Seine Neue ist fett, hässlich und alt.
Außerdem natürlich total dumm. An dieser Stelle stimmen alle Freundinnen im Chor ein: “Jaaa, hast du ihr Kleid gesehen? Wer drängt sich denn bitte mit so einer Figur in den Fetzen? Geht ja gaaaar nicht.” Sehr gute Freundinnen. Sie müssen das sagen, ob es stimmt oder nicht.
Aber natürlich stimmt es. Aus unserer Sicht.
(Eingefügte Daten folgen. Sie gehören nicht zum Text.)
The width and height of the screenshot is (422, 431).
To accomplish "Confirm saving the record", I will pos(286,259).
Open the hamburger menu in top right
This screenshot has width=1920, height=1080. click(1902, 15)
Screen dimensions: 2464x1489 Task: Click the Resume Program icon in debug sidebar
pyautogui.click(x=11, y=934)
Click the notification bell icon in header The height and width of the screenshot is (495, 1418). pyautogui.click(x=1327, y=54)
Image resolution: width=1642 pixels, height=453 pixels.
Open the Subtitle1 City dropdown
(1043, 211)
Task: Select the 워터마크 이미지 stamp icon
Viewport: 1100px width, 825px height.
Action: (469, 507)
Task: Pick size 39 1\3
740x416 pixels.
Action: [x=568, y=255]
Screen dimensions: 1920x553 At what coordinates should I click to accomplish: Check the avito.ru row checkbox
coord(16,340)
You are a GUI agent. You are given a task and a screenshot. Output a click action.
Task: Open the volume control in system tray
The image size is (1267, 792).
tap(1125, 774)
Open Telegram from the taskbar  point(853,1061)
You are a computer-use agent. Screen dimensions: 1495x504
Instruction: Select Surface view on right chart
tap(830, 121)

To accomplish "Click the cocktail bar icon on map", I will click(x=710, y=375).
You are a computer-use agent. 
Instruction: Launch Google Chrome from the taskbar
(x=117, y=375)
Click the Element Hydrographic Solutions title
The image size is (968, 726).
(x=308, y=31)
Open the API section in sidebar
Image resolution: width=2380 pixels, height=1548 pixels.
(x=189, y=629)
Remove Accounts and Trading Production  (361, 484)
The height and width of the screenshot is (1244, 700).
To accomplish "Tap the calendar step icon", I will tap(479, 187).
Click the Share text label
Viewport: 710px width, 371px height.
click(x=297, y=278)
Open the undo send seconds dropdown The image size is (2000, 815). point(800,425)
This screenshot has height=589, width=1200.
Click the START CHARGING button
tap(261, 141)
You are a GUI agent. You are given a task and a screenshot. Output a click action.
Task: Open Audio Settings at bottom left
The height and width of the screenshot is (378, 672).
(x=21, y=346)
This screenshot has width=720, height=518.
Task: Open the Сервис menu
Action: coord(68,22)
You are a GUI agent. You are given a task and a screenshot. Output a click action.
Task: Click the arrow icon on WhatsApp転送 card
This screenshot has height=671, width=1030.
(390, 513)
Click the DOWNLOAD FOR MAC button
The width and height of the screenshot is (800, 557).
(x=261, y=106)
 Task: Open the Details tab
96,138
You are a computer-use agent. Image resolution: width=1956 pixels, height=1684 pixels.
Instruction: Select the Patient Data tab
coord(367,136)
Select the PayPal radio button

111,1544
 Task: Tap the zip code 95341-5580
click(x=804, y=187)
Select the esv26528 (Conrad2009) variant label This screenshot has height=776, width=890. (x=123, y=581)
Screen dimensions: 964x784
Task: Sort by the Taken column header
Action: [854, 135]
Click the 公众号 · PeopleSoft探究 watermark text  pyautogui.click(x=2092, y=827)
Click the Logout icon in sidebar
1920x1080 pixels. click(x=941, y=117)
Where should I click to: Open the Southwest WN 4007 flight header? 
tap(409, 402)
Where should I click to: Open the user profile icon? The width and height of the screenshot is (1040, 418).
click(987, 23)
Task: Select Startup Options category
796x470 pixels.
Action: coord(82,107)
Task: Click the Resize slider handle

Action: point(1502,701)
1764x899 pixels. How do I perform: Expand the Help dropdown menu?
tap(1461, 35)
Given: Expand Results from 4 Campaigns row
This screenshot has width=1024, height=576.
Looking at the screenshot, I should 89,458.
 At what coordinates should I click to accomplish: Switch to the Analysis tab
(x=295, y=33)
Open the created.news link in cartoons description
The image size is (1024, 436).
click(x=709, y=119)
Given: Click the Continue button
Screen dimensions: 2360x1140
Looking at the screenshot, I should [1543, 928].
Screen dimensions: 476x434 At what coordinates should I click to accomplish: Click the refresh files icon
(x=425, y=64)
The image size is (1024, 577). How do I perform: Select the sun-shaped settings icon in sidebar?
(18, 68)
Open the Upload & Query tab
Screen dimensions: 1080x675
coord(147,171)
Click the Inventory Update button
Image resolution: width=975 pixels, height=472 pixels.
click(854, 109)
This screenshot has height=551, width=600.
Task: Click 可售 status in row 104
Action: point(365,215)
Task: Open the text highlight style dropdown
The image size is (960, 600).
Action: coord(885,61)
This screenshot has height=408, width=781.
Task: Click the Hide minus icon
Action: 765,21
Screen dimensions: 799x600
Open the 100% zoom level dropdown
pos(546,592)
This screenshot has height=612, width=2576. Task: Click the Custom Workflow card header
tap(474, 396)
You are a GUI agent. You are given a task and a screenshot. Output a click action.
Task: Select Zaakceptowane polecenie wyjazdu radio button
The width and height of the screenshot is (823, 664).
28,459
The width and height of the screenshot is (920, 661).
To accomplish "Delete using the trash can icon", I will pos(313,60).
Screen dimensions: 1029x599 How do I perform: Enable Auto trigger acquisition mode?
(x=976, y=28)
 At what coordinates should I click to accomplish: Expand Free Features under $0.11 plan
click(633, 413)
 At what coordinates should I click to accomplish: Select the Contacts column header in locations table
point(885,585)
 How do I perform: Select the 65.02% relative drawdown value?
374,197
Und dann vergleichen wir sie mit uns. Sie: Ü30, Beruf: Lehrerin, Musikgeschmack: was im Radio läuft, Frisur: braunkurzirgendwas, Figur: keine. Sorgen: die Divergenz bilateraler Beziehungen unter besonderer Berücksichtung suprahomogener Präsumption. Hobbys: lesen. Wir: 20something, Beruf: irgendwasmitMedien, Musikgeschmack: Tanzen bis in den Morgen, Frisur: blonder Stufenschnitt mit rosa Spitzen, Figur: garnichtmalsoübel, Sorgen: dass, das “Bring me the Horizon”-Konzert in Karlsruhe schon ausverkauft ist, Hobbys: auf dem Skateboard ins Balletttraining oder in die Bandprobe fahren.
Und ab jetzt kommt ein Hobby dazu: seine Neue auf Facebook stalken. Aus rein wissenschaftlichen Gründen versteht sich. Schließlich wollen wir kapieren, was er an ihr bloß findet.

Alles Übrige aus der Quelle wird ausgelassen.